Please give the entries again from the line containing "Tick the Siirron" through the last entry, and replace "checkbox" with "check box" while leaving everything else unchanged.

(Data items)
....................
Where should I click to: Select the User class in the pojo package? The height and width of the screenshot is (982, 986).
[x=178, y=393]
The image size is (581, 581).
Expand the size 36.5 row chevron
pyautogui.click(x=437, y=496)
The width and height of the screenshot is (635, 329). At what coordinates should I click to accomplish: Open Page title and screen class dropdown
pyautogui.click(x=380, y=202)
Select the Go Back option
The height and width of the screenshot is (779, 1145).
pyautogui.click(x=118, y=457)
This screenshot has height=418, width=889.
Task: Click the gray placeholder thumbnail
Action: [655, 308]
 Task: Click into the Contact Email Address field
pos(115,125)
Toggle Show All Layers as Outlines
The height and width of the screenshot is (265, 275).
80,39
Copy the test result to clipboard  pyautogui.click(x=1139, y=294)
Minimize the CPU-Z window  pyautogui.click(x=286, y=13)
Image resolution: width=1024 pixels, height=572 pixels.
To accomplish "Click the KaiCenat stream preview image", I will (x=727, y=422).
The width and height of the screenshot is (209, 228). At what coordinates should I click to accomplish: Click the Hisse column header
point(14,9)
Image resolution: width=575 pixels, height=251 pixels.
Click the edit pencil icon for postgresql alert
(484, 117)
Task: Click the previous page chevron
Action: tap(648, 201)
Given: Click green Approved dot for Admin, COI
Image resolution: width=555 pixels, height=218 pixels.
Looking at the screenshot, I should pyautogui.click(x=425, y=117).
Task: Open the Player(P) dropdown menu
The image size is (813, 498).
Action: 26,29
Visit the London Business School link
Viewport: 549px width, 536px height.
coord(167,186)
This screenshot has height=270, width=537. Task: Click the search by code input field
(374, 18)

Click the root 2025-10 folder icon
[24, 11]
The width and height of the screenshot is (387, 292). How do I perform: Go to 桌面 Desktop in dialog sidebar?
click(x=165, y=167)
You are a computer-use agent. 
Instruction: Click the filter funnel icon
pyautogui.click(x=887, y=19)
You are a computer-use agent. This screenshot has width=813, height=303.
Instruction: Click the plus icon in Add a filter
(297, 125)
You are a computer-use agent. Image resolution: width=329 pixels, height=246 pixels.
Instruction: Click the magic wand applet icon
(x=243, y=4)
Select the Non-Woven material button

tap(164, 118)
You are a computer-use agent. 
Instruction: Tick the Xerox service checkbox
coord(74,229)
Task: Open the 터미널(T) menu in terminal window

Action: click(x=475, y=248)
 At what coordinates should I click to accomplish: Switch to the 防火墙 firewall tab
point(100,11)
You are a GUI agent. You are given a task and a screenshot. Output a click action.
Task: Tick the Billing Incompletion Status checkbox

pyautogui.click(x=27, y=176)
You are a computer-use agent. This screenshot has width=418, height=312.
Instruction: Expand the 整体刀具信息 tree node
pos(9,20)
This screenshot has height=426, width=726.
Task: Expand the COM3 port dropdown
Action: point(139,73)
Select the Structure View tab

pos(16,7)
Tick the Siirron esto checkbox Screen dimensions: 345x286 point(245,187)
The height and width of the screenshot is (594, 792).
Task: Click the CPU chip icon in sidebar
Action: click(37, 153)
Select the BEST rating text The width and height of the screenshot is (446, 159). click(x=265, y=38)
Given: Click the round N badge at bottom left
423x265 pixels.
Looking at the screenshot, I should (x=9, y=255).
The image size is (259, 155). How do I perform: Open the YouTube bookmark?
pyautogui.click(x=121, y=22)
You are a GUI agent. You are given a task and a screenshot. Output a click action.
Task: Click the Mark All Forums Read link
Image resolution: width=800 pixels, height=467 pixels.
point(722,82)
....................
## Output below
Tick the Siirron esto check box Screen dimensions: 345x286 point(245,187)
The height and width of the screenshot is (594, 792).
Task: Click the CPU chip icon in sidebar
Action: click(37, 153)
Select the BEST rating text The width and height of the screenshot is (446, 159). click(x=265, y=38)
Given: Click the round N badge at bottom left
423x265 pixels.
Looking at the screenshot, I should (x=9, y=255).
The image size is (259, 155). How do I perform: Open the YouTube bookmark?
pyautogui.click(x=121, y=22)
You are a GUI agent. You are given a task and a screenshot. Output a click action.
Task: Click the Mark All Forums Read link
Image resolution: width=800 pixels, height=467 pixels.
point(722,82)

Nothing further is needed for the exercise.